• **PROVIDED INFORMATION**:
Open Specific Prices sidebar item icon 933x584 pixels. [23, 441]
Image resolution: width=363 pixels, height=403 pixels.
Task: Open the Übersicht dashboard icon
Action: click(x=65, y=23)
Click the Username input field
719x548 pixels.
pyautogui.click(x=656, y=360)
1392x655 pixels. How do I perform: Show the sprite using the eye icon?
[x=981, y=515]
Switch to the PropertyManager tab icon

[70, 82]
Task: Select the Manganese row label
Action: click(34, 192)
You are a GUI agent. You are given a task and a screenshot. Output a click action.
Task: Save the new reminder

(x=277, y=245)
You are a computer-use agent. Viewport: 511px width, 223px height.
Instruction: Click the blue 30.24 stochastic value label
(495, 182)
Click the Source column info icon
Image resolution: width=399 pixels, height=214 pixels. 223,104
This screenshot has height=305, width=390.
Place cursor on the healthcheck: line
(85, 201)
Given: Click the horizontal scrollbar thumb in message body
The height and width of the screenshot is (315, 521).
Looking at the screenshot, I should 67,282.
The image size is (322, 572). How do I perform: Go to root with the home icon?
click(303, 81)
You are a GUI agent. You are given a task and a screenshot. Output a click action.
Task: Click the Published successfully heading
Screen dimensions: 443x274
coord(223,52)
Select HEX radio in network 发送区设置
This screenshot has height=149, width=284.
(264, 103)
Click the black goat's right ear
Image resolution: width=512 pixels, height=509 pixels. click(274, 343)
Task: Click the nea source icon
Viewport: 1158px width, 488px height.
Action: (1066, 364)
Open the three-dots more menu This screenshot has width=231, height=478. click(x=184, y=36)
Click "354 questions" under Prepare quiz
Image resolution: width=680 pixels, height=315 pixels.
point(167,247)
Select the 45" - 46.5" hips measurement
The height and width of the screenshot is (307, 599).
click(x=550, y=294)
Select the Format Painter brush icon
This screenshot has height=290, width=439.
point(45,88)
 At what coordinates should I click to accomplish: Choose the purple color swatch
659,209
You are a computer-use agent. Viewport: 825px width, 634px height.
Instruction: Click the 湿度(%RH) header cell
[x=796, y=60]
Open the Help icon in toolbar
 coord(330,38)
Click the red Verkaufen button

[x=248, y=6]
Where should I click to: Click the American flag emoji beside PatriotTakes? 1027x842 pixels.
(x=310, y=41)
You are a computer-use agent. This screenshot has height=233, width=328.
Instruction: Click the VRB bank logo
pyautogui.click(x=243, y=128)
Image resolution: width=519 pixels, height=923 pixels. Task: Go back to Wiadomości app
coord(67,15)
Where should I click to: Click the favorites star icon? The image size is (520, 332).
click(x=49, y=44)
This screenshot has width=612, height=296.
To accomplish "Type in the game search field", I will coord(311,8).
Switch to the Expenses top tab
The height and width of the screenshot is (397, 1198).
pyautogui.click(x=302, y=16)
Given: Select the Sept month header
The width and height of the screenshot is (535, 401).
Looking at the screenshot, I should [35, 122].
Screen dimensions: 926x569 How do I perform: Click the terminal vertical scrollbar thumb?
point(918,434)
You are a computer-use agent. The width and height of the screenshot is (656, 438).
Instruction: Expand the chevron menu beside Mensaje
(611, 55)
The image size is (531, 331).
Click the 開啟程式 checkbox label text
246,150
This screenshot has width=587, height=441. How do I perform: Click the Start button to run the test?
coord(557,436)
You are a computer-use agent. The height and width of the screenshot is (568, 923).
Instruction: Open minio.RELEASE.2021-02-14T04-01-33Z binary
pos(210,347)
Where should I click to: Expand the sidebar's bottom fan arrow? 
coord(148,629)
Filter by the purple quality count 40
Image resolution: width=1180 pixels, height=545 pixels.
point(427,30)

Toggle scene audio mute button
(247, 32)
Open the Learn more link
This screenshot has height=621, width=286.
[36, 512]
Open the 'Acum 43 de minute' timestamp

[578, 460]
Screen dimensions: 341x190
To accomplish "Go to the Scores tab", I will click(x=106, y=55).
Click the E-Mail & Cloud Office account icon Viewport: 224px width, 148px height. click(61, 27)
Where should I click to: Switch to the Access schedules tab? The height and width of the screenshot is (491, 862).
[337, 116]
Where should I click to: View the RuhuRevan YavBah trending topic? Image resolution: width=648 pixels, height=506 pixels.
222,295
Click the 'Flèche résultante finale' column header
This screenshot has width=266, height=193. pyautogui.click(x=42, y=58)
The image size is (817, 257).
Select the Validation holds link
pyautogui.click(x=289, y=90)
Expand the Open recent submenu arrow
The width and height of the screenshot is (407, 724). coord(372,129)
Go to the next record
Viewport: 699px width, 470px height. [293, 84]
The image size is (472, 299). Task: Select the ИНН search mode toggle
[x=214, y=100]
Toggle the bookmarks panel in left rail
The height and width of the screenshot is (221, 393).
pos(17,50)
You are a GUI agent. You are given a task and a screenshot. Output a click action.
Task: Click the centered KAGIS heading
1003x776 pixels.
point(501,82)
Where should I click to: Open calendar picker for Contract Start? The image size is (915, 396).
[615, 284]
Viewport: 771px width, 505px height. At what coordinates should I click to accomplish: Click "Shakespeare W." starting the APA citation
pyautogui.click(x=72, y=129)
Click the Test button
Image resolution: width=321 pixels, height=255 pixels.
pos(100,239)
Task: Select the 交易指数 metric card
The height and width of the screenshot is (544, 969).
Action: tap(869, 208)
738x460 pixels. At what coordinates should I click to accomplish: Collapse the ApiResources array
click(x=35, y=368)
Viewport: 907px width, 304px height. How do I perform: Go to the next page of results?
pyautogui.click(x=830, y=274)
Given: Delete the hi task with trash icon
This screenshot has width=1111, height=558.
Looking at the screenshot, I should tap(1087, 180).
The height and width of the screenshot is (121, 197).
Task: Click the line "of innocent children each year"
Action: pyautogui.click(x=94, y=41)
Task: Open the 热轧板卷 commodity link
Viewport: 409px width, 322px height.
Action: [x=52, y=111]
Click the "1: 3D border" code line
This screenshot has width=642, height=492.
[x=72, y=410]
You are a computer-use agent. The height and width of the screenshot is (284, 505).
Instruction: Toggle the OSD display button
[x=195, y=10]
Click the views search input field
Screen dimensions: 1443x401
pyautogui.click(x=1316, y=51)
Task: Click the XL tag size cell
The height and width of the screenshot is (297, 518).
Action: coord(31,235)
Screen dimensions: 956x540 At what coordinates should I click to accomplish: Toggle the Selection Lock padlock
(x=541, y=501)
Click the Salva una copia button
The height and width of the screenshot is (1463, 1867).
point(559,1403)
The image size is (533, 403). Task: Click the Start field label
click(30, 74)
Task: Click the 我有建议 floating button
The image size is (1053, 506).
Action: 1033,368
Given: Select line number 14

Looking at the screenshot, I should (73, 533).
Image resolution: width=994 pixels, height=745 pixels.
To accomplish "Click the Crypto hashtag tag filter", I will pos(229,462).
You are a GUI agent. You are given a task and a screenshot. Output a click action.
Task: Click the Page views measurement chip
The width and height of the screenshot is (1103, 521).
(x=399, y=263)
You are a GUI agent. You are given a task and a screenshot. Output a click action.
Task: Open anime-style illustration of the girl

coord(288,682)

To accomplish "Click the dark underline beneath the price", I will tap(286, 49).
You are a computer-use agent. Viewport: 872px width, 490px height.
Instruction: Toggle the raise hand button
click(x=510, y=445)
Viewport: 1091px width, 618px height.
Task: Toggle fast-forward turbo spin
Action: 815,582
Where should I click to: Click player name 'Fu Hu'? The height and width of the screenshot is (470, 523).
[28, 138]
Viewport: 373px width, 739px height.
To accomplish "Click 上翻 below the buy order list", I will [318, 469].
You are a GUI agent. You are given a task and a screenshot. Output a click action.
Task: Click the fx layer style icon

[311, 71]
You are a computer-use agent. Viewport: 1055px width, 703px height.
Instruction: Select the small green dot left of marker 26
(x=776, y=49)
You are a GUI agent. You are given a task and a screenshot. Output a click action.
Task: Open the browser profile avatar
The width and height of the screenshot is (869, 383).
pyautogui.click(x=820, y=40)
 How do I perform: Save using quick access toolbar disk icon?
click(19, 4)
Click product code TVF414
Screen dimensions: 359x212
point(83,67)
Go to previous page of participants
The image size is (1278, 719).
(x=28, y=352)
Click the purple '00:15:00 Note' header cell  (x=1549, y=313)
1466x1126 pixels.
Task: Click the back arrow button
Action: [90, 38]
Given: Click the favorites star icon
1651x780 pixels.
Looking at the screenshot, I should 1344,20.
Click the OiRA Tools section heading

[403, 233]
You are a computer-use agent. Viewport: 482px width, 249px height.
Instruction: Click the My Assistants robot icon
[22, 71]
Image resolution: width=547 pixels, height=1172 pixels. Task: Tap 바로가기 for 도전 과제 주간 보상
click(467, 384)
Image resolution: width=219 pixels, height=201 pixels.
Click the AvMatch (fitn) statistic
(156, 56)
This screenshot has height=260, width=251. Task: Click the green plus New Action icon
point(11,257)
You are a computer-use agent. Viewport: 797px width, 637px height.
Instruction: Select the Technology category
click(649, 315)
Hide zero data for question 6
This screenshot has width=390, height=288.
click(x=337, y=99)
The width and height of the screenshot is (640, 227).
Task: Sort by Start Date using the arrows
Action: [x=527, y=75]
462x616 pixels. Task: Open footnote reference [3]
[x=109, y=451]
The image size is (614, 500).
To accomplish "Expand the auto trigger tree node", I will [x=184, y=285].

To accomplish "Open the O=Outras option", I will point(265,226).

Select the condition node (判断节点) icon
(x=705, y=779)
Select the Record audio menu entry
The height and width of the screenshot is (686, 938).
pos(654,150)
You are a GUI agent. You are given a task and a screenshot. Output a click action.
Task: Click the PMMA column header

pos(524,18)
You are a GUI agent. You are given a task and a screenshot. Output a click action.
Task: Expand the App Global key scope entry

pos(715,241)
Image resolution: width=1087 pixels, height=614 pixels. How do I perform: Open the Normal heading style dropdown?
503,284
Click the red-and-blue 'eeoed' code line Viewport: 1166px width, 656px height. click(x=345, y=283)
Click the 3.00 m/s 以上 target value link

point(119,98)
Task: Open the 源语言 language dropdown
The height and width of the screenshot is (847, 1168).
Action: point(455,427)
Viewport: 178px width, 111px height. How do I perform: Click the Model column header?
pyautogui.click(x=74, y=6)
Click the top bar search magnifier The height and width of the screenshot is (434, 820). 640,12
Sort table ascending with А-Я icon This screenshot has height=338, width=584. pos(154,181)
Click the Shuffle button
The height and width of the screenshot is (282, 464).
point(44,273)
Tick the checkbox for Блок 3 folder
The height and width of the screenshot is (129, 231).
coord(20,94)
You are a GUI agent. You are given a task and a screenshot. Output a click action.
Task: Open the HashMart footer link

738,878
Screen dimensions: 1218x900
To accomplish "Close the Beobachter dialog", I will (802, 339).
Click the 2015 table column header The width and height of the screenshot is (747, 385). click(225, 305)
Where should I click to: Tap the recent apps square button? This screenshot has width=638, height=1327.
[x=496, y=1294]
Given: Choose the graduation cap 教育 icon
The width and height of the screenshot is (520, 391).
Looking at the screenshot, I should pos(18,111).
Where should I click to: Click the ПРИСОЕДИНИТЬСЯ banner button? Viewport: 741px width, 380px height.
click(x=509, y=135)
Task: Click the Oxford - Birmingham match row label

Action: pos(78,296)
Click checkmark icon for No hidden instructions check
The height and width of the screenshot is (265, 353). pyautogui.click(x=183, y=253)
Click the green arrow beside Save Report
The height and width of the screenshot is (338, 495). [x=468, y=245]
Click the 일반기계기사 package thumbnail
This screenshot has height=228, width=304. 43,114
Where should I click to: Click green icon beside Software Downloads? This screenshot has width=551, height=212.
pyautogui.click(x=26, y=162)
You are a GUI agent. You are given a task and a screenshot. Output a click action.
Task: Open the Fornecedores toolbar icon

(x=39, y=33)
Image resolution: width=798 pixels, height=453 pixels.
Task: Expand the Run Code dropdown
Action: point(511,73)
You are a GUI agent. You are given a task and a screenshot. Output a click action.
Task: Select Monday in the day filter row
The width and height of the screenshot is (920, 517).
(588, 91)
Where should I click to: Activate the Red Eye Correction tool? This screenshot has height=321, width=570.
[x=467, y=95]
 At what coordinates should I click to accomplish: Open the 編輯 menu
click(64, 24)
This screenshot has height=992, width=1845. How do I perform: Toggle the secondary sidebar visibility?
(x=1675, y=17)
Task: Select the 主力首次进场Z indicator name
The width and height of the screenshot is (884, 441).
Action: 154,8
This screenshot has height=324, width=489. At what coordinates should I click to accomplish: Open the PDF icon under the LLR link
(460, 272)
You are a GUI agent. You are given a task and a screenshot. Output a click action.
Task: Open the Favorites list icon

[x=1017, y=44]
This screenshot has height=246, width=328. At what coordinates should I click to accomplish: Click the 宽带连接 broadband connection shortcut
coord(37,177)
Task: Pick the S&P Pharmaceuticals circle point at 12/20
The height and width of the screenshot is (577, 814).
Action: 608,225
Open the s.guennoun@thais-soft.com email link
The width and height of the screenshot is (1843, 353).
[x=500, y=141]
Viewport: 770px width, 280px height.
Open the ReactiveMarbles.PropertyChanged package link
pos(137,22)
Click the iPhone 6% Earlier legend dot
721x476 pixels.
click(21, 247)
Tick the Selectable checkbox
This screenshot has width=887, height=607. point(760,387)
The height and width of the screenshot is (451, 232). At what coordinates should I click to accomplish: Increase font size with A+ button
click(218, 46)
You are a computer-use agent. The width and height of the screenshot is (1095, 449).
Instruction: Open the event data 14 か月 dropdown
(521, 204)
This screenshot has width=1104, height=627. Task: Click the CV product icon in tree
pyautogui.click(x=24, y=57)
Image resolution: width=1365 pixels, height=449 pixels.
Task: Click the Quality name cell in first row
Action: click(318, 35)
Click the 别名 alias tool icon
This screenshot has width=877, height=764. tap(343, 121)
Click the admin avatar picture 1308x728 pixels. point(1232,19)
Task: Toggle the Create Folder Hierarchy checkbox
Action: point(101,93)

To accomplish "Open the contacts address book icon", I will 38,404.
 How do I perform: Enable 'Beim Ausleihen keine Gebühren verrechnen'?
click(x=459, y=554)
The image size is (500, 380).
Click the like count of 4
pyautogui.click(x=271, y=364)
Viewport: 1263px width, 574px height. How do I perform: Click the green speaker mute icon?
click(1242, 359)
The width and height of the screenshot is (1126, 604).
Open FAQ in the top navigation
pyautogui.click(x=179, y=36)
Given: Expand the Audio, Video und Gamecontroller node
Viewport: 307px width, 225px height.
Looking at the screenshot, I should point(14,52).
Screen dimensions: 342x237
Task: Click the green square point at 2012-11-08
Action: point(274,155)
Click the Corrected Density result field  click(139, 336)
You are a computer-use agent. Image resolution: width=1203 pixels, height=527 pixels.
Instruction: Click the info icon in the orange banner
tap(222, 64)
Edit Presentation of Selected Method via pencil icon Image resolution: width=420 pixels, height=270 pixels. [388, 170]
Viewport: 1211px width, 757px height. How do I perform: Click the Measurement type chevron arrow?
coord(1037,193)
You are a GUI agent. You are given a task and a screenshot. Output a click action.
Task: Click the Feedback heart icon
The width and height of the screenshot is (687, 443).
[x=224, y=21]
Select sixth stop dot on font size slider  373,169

• **TASK STATEMENT**:
Each line in the material with "computer" in it must be reported.

• **EXPECTED ANSWER**:
You are a computer-use agent. Viewport: 511px width, 223px height.
You are a computer-use agent. Viewport: 825px width, 634px height.
You are a computer-use agent. This screenshot has height=233, width=328.
You are a computer-use agent. The width and height of the screenshot is (656, 438).
You are a computer-use agent. The height and width of the screenshot is (568, 923).
You are a computer-use agent. The height and width of the screenshot is (284, 505).
You are a computer-use agent. Viewport: 872px width, 490px height.
You are a computer-use agent. Viewport: 1055px width, 703px height.
You are a computer-use agent. Viewport: 482px width, 249px height.
You are a computer-use agent. Viewport: 797px width, 637px height.
You are a computer-use agent. The width and height of the screenshot is (1095, 449).
You are a computer-use agent. Image resolution: width=1203 pixels, height=527 pixels.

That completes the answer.